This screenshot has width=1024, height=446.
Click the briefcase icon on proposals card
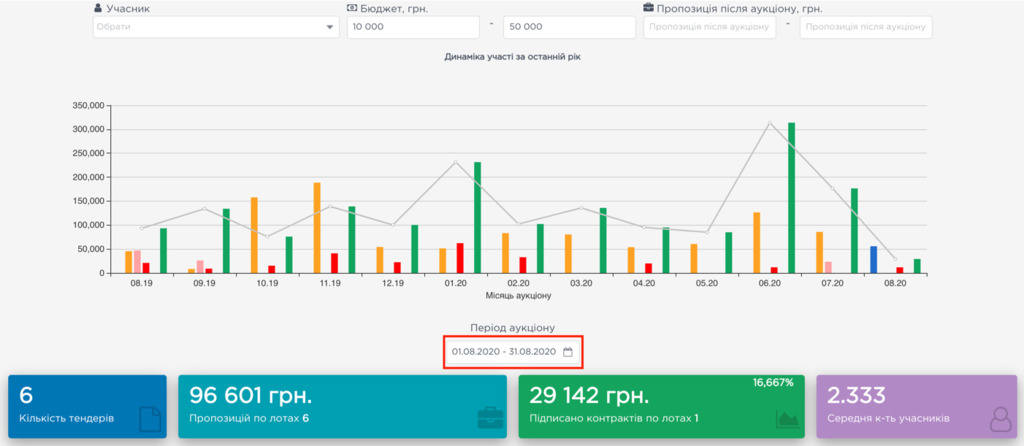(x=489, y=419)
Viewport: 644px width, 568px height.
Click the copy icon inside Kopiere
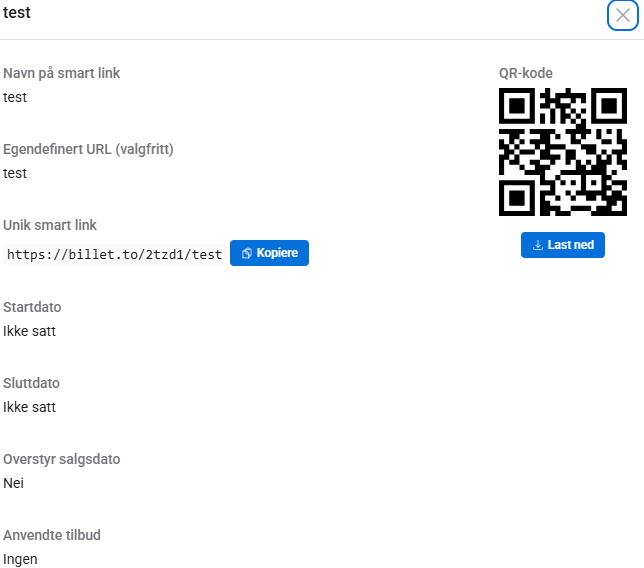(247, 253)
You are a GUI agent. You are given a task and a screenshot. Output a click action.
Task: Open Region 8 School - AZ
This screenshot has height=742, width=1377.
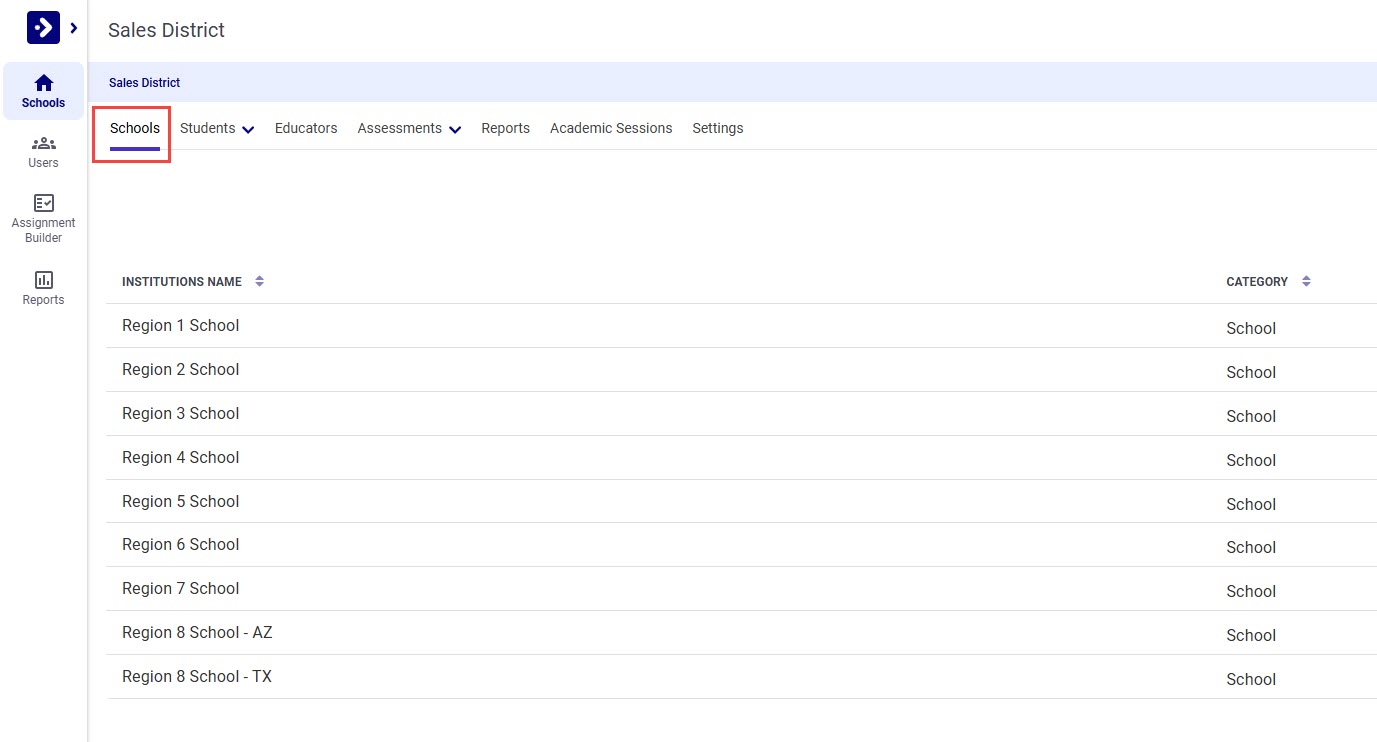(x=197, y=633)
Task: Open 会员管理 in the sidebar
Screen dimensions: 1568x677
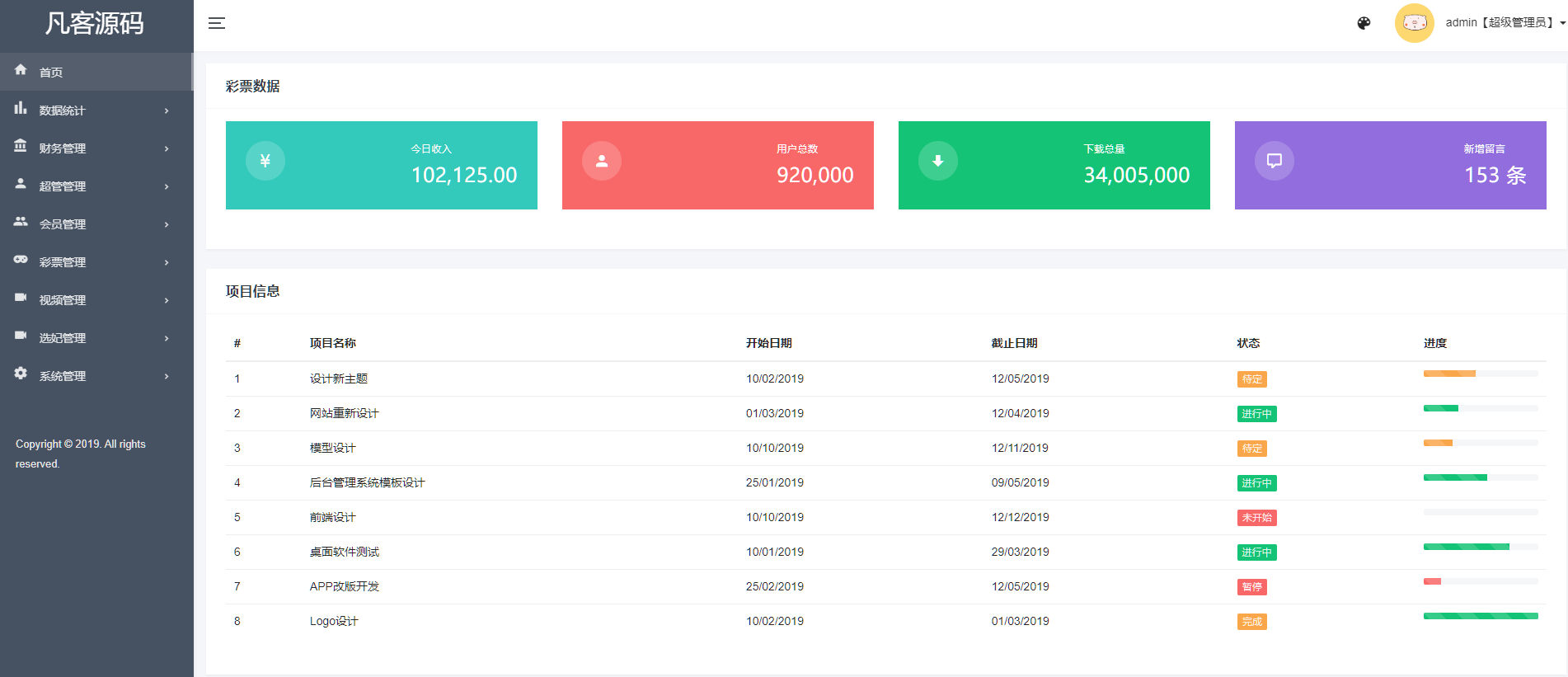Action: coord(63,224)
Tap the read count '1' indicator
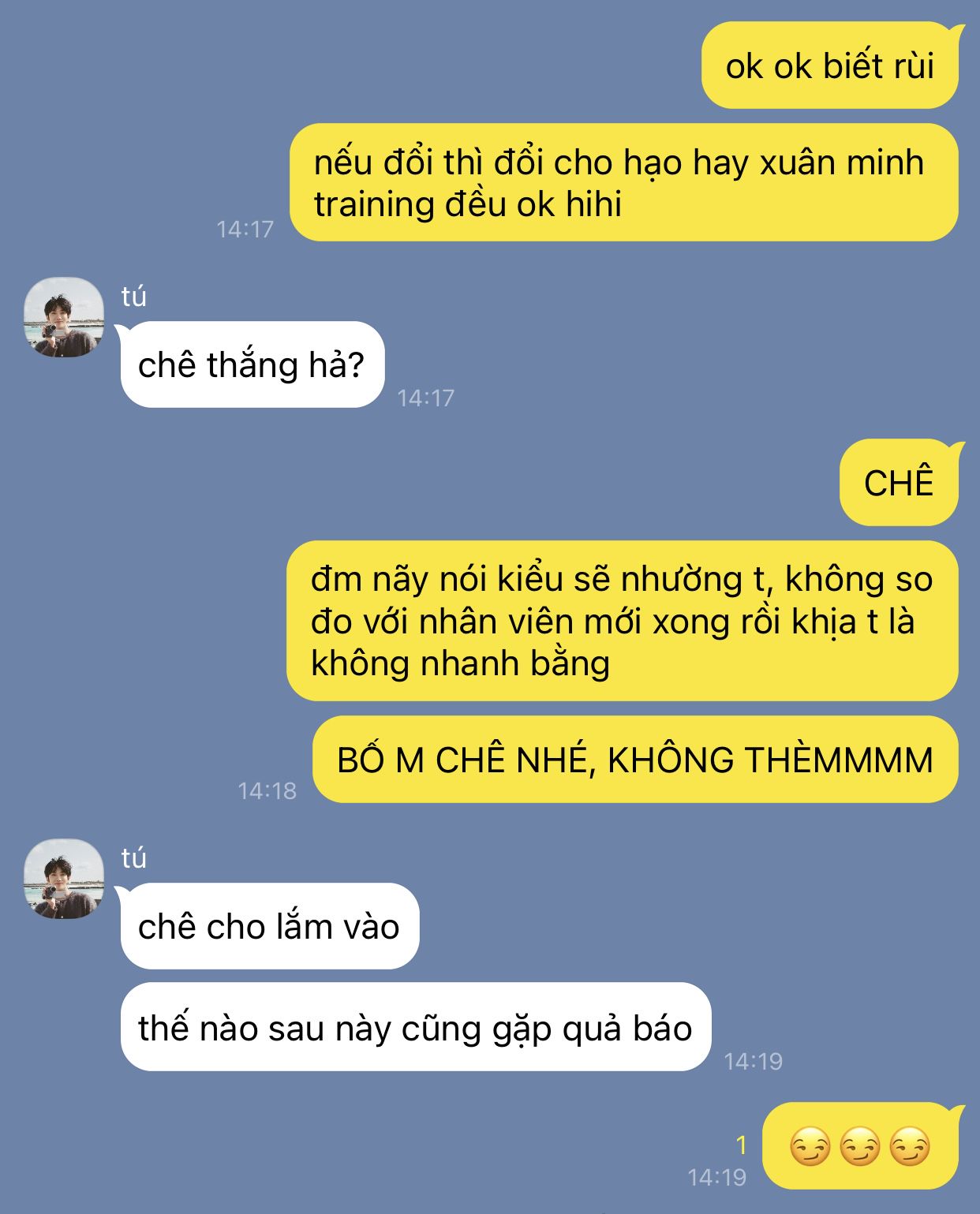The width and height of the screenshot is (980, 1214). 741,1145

☆ ☆ ☆

TASK STATEMENT =
Copy each line above holding "Open".

RESPONSE BELOW =
Task: Open Region 8 School - AZ
Task: Open 会员管理 in the sidebar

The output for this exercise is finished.